Copy out everything from the line containing "Given: Click the AsciiDoc label" down to the line containing "(x=68, y=51)", changing "AsciiDoc" to "Markdown" and leaving the rest untouched.
::::::::::
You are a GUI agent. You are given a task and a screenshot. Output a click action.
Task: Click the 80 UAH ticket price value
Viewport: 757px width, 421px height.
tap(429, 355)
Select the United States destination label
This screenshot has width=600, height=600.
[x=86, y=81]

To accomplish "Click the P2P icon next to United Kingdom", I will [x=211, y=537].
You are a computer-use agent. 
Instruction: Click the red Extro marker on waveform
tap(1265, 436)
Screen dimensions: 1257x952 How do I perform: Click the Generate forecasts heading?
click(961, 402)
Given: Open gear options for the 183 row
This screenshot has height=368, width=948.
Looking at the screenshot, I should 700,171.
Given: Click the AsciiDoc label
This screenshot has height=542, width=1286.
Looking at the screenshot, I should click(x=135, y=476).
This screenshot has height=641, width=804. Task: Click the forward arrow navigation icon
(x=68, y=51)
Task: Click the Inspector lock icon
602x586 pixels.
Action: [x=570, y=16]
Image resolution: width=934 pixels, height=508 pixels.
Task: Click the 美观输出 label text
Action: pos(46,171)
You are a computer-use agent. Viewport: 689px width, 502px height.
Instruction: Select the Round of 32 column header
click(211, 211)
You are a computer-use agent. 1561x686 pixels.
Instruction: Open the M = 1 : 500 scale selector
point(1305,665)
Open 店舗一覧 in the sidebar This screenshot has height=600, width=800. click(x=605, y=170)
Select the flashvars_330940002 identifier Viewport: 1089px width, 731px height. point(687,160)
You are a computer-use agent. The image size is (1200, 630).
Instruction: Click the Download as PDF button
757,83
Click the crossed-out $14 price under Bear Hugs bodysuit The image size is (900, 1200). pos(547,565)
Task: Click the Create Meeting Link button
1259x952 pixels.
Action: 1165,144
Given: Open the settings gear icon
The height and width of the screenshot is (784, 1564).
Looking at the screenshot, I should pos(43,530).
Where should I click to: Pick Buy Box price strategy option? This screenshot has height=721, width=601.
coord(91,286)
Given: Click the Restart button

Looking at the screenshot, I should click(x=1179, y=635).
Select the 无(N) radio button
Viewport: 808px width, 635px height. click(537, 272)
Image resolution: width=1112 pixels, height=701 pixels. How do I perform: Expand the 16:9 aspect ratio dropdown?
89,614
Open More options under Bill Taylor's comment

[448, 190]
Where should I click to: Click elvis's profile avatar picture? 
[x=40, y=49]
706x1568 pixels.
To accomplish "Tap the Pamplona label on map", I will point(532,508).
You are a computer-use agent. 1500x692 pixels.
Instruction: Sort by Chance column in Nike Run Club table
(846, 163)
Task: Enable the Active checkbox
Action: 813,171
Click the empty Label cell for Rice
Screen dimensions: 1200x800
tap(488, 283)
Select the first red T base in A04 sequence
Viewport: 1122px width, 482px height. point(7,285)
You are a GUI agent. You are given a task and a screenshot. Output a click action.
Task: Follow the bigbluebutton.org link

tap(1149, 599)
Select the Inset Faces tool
::::::::::
### RESPONSE TO THIS EXERCISE
Given: Click the Markdown label
This screenshot has height=542, width=1286.
Looking at the screenshot, I should click(x=135, y=476).
This screenshot has height=641, width=804. Task: Click the forward arrow navigation icon
(x=68, y=51)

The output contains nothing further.